- What this exercise asks:
A – Answer each question from the wolverine excerpt below, one answer per line, marked like the question.
(i) By what time did the U.S. Fish and Wildlife Service agree to decide on listing wolverines?
(ii) In which court was the agreement filed?
(iii) How many conservation groups were involved?
B – Carry on the wolverine excerpt below from its last sentence.

- Excerpt:
________________________

As the effects of climate change continue to intensify, the U.S. Fish and Wildlife Service must finally decide if a warming climate threatens wolverine survival enough to require listing the species as threatened, according to a court settlement.

The U.S. Fish and Wildlife Service this month agreed to decide by the end of August whether wolverines in the lower 48 states should be listed under the Endangered Species Act. The agreement, filed in Missoula federal district court, is the result of numerous conservation groups suing the USFWS in March for failing to carry out a judge’s 2016 order to finalize a ruling “at the earliest possible, defensible moment in time,” stressing “that time is now.”

The nine conservation groups included the Center for Biological Diversity, Conservation Northwest, Defenders of Wildlife, Friends of the Clearwater, Greater Yellowstone Coalition, Idaho Conservation League, Jackson Hole Conservation Alliance, Klamath-Siskiyou Wildlands Center and Rocky Mountain Wild.

________________________

- Collected material:
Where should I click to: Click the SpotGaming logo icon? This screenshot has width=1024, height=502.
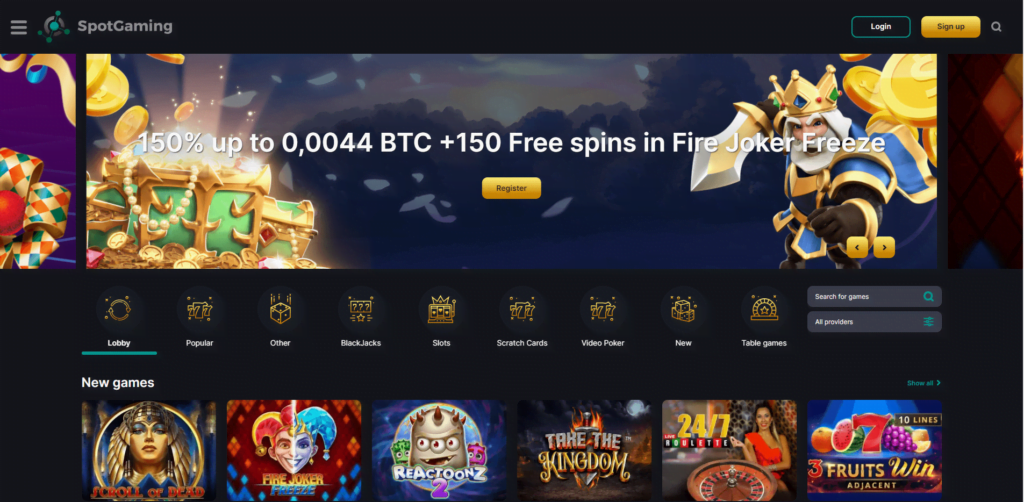[x=54, y=27]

________________________

- Response list:
A –
(i) The end of August
(ii) Missoula federal district court
(iii) Nine

B –
“Climate change and habitat fragmentation are pushing wolverines to the brink,” said Jonathan Proctor, Defenders of Wildlife Rockies and Plains program director, in a statement. “The Fish and Wildlife Service has a moral and legal obligation to protect these animals, and we are here to ensure it performs its duty without further delay.”

It’s already been 20 years since the Biodiversity Legal Foundation and five other organizations first petitioned to have the wolverine listed because of habitat loss and unregulated trapping in the past. Three years later, the USFWS ruled the petition wasn’t substantial because not enough was known about wolverine distribution and possible threats.

series of lawsuits has followed, with the USFWS either losing or settling each suit and then being accused of delays or poor rationale for its decisions. For the wolverine, protection has become a matter of court orders, said Earthjustice attorney Tim Preso.

“That was the whole point of filing the (March) lawsuit. It seems like we’ve gotten to the point where the only way you can get them to do anything is if there’s a court order attached to it,” Preso said. “The common theme has been that the service has tried every delay or obstruction tactic that they can come up with and we’ve had to go back to the court multiple times for enforcement of the law.”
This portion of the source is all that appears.